An all-but-buried part of him wondered how long that would keep him alive, how
long instinct and dumb luck would suffice for survival. But sitting back and
drawing up plans was out of the question when you had a two-hundred-pound man
with gobbets of flesh hanging from his outstretched hands rushing at you.
He had been
crouched atop the bank of lockers, perched like the world’s strangest squirrel
in the space between lockers and the ceiling. Now he scrabbled to his feet and
rammed his forearm through the ceiling tiles above him. He stood, following
his arm through the drop ceiling acoustical tiles, ramming his way into the
plenum between the tiles and the structure of the building itself.
He felt a hand grab
his ankle. Felt fear shoot lightning bolts up and down his body.
He’s going to
bite me.
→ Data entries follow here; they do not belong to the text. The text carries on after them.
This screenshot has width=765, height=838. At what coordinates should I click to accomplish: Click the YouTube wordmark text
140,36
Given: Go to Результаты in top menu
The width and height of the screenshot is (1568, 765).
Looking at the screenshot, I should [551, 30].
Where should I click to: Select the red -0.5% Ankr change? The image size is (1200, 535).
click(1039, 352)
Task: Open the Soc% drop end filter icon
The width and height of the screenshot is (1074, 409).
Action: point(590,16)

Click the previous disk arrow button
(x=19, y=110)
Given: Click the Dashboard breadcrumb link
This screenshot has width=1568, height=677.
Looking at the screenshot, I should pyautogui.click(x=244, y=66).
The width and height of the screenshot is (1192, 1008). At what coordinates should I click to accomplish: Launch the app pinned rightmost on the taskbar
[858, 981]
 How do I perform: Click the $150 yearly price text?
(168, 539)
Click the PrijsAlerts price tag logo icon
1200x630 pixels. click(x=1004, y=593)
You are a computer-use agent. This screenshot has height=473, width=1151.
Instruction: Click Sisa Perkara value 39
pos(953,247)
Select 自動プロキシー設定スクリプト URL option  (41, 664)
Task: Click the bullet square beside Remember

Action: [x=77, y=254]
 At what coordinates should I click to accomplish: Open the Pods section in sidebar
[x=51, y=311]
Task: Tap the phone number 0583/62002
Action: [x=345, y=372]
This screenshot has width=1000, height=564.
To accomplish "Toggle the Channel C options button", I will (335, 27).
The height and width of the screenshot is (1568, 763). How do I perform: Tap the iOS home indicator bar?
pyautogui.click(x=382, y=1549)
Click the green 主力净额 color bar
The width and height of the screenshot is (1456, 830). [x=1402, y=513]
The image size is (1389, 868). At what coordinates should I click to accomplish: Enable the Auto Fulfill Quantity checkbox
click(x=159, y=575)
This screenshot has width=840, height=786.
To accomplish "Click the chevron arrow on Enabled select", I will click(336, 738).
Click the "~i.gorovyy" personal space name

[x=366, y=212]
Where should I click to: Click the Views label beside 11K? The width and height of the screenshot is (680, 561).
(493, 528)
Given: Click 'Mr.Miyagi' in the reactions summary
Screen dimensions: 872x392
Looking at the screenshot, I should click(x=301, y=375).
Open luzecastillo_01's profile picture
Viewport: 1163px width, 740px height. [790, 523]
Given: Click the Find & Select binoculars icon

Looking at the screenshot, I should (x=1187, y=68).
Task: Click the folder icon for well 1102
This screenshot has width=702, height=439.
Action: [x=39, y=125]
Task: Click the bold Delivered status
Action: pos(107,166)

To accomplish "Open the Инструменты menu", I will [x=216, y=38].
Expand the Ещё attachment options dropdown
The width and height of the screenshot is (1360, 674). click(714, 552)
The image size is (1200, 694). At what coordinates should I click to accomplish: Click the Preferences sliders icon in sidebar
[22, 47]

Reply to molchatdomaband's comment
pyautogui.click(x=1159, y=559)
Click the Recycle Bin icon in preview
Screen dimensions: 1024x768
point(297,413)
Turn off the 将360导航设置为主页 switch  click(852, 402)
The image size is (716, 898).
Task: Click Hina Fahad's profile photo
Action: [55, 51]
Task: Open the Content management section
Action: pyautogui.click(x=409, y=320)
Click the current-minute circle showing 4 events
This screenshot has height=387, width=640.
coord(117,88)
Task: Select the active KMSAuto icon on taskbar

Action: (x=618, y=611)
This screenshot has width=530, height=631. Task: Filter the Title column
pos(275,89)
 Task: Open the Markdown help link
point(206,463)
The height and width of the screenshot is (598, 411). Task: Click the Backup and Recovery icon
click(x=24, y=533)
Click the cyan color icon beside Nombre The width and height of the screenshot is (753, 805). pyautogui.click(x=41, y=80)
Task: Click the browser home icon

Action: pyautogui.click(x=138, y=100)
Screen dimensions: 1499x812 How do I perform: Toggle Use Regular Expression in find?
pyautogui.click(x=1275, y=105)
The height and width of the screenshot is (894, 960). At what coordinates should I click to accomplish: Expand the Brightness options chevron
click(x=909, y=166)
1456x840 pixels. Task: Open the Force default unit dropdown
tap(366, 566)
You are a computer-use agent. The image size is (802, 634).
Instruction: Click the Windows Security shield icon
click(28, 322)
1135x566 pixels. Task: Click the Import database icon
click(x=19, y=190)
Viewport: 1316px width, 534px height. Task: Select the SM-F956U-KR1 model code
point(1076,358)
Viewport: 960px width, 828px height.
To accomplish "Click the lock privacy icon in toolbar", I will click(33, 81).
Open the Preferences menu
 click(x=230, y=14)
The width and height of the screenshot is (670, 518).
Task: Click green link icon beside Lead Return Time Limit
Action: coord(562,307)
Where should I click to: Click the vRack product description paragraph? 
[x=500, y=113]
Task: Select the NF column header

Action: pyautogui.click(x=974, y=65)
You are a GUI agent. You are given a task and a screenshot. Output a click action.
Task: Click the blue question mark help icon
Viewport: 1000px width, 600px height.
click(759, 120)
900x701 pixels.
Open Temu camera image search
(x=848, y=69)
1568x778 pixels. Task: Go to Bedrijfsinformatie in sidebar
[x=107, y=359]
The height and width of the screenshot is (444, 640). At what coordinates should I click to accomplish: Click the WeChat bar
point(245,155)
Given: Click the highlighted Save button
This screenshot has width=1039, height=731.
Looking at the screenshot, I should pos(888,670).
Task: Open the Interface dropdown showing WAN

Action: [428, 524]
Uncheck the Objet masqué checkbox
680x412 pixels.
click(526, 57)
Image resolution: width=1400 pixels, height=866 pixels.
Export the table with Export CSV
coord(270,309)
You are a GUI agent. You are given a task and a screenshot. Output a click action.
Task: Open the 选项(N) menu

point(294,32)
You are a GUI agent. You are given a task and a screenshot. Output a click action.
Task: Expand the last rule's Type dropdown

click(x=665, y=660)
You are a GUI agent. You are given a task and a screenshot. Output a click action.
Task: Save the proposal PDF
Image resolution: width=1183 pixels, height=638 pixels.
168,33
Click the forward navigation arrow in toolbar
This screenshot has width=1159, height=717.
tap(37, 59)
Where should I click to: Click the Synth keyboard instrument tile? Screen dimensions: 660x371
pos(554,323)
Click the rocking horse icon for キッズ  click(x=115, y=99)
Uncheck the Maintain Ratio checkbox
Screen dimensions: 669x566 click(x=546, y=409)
I’m gonna get bitten
.
Ken froze, unable
to move for a critical second, as though
hoping
on some level for the
bite to come. For this to end.
It didn’t happen.
A moment later he
realized why.
“Too high,” he
muttered, and with the words he kept punching his way into the space above the
drop ceiling.
The lockers were
almost six feet tall. No way Joe Picarelli could bite him at that height. He
was safe. For now.
The hand on his
ankle clenched. Ken had an instant to remember the superhuman strength of the
kids he had battled in the past few minutes before Joe yanked his leg out from
under him. He almost tumbled down into the maelstrom of teeth and nails and
flailing limbs and death and madness below. Barely managed to grab onto some
kind of ductwork in the ceiling plenum.
Ken felt himself
pulled taut, like one of those Gumby dolls he had played with as a kid.
He remembered that
he inevitably ended up pulling the legs off those toys. The thought was not a
comforting one.
He looked down, but
couldn’t see anything. His belly was pressed into the edges of one of the metal
grids that held the acoustical ceiling tiles. He couldn’t tell how close he
was to having his feet or legs bitten by Joe or some other person.
He pulled, trying
to muscle himself up and out of harm’s way. Joe wouldn’t let go, though, and
Ken felt himself tiring. He was in good shape, for a teacher, but he was no
match for whatever unnatural power was flooding the muscles of the gym coach.
Pain lanced through
his calves. He thought he’d been bitten; waited to change into whatever those
things were.
The change didn’t
happen. Nothing came but more pain. He felt his pants leg soak with blood.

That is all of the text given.